>>>
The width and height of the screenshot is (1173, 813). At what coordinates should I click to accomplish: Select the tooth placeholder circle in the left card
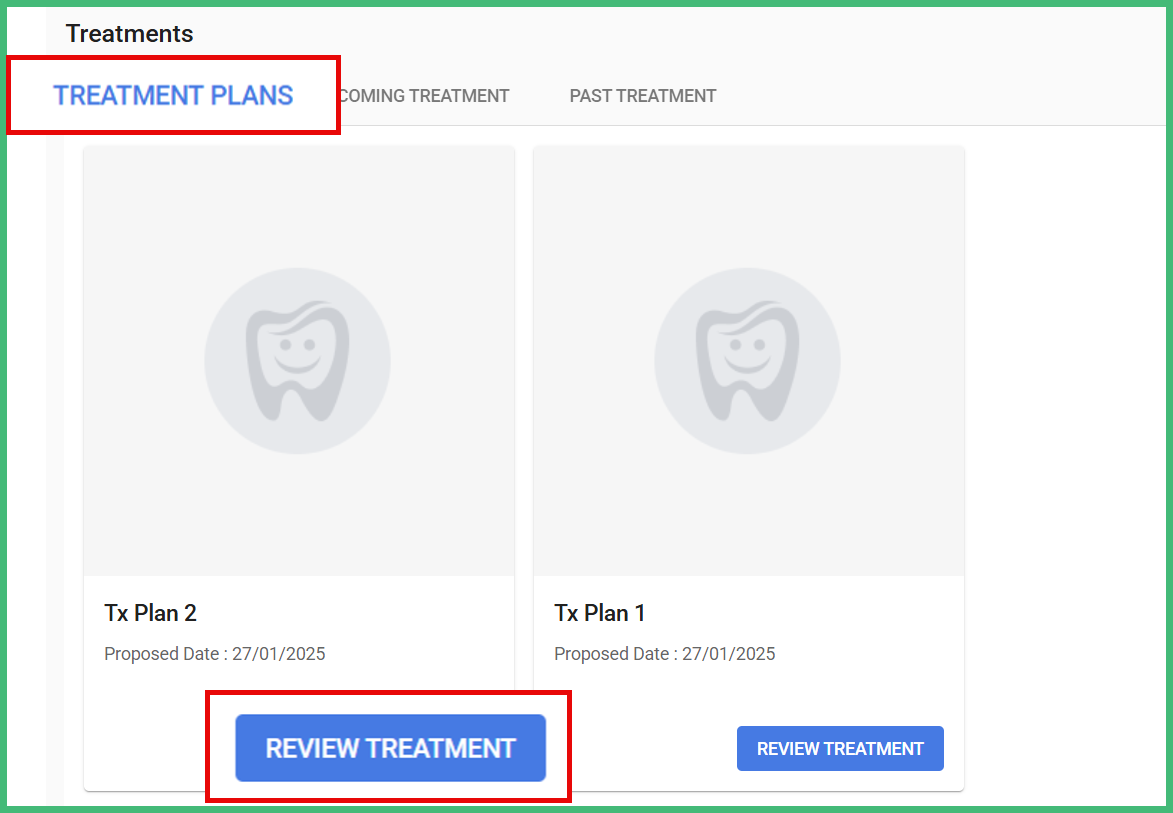click(x=297, y=360)
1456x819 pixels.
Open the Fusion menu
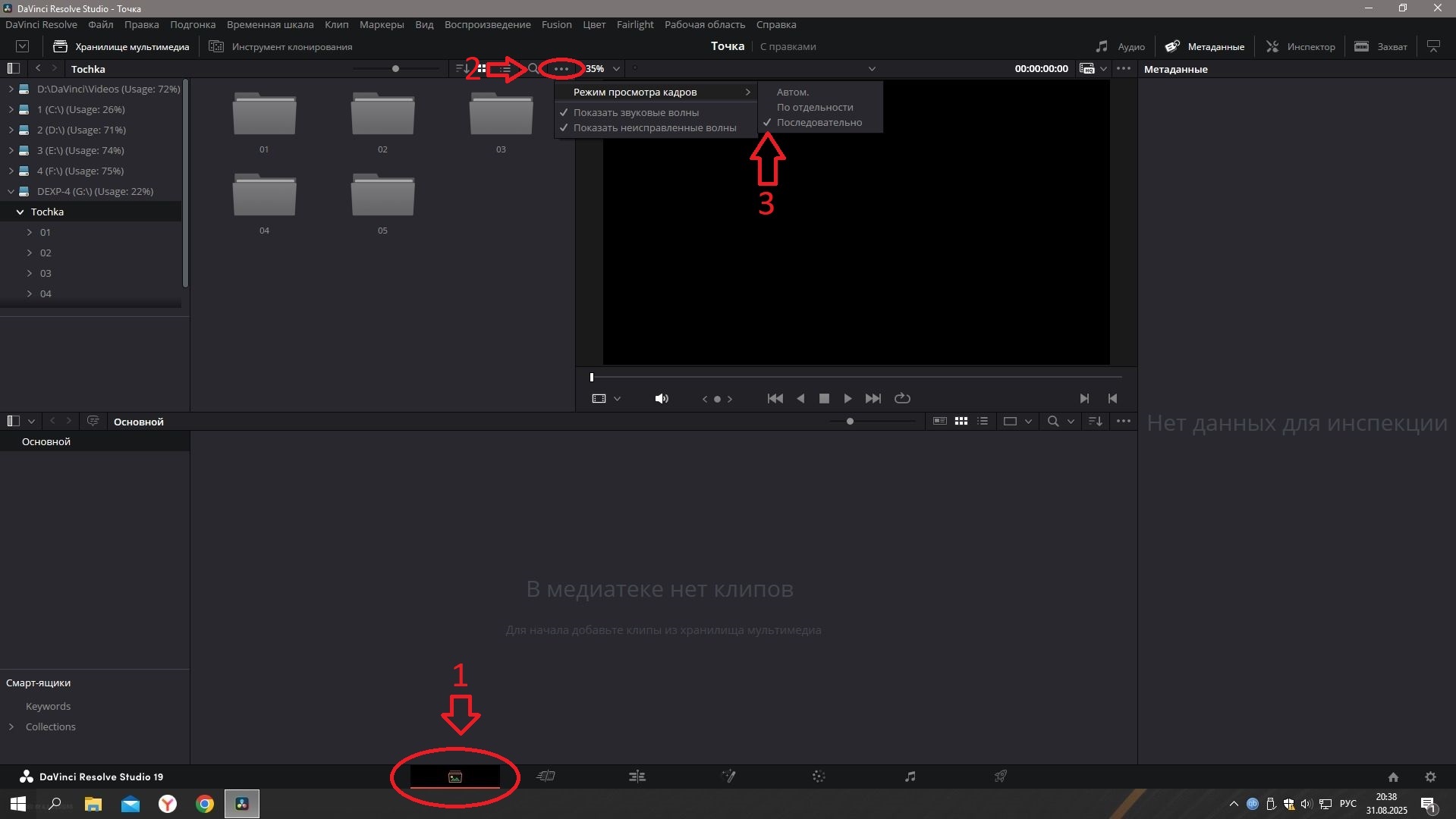pos(556,25)
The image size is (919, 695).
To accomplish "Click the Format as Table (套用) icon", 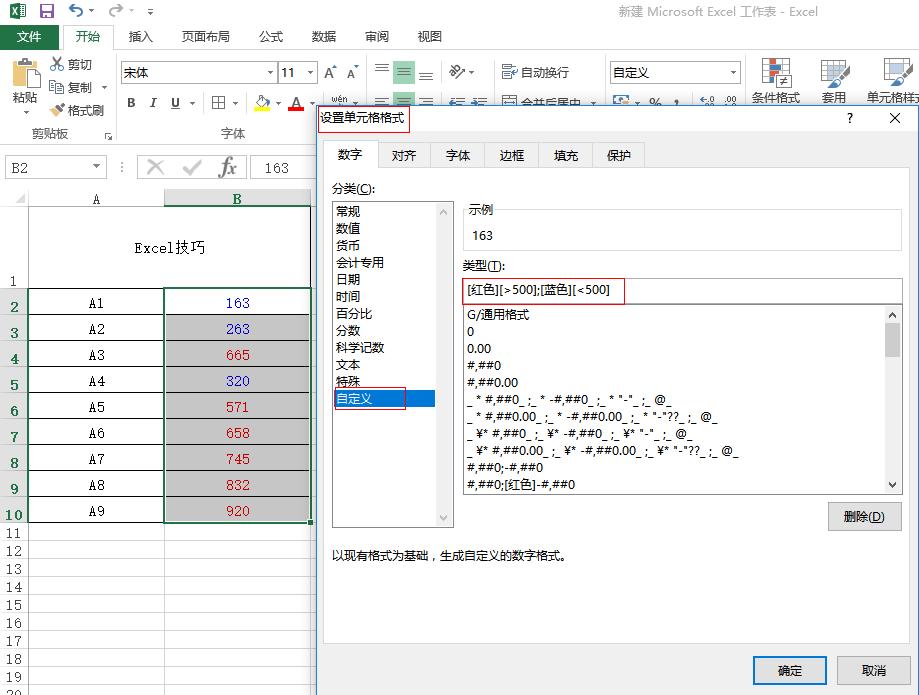I will click(x=834, y=82).
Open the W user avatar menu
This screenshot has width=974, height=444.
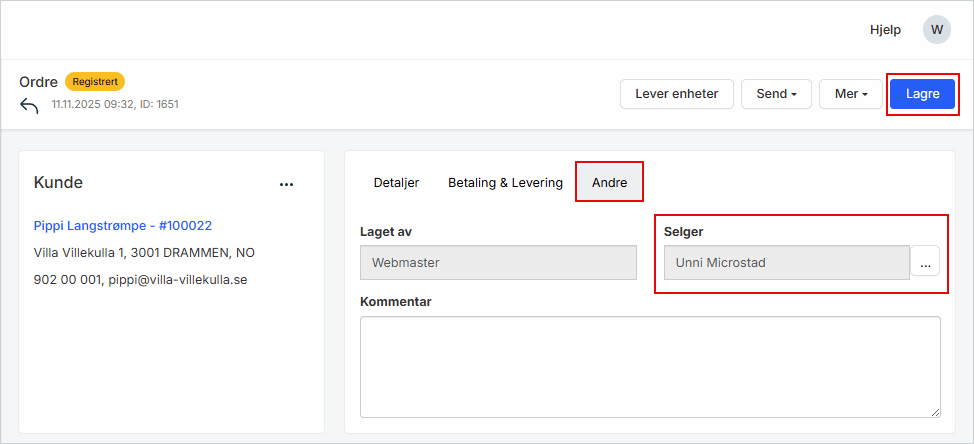[936, 29]
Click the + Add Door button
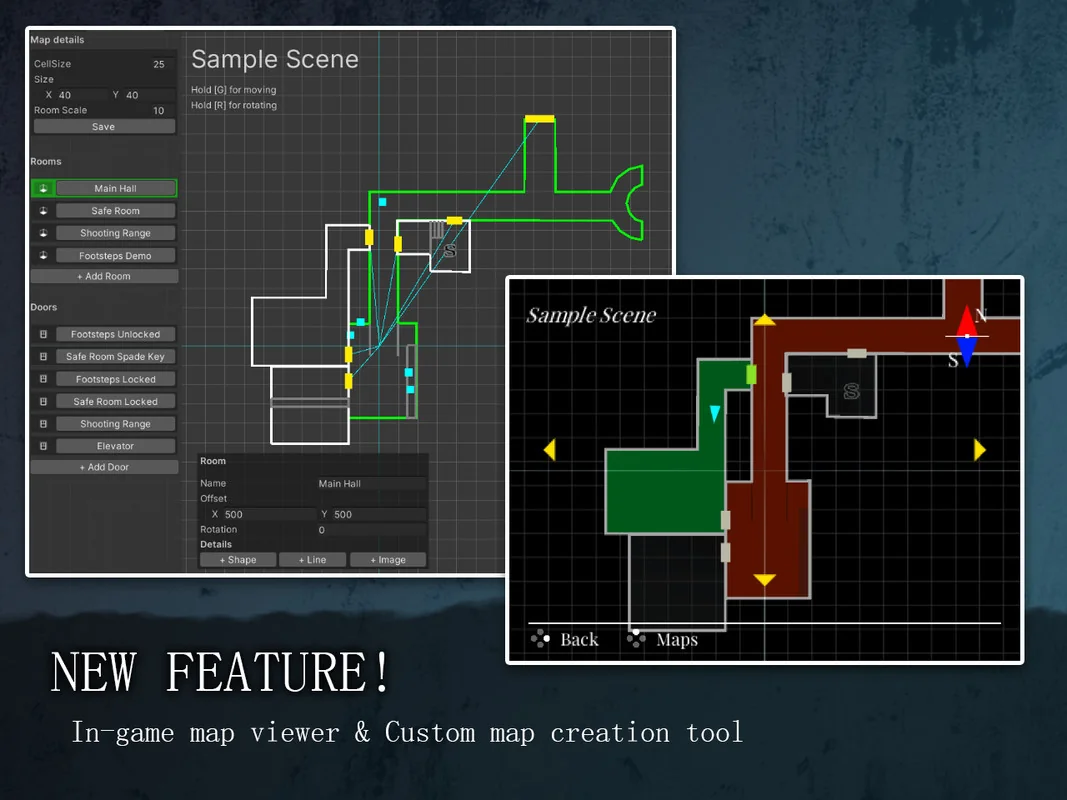Viewport: 1067px width, 800px height. 104,467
<<<
Return verbatim every line from the one holding "This screenshot has width=974, height=444." to the end of the records above. Do not copy the pictures.

This screenshot has width=974, height=444.
[936, 29]
Click the + Add Door button
Viewport: 1067px width, 800px height. 104,467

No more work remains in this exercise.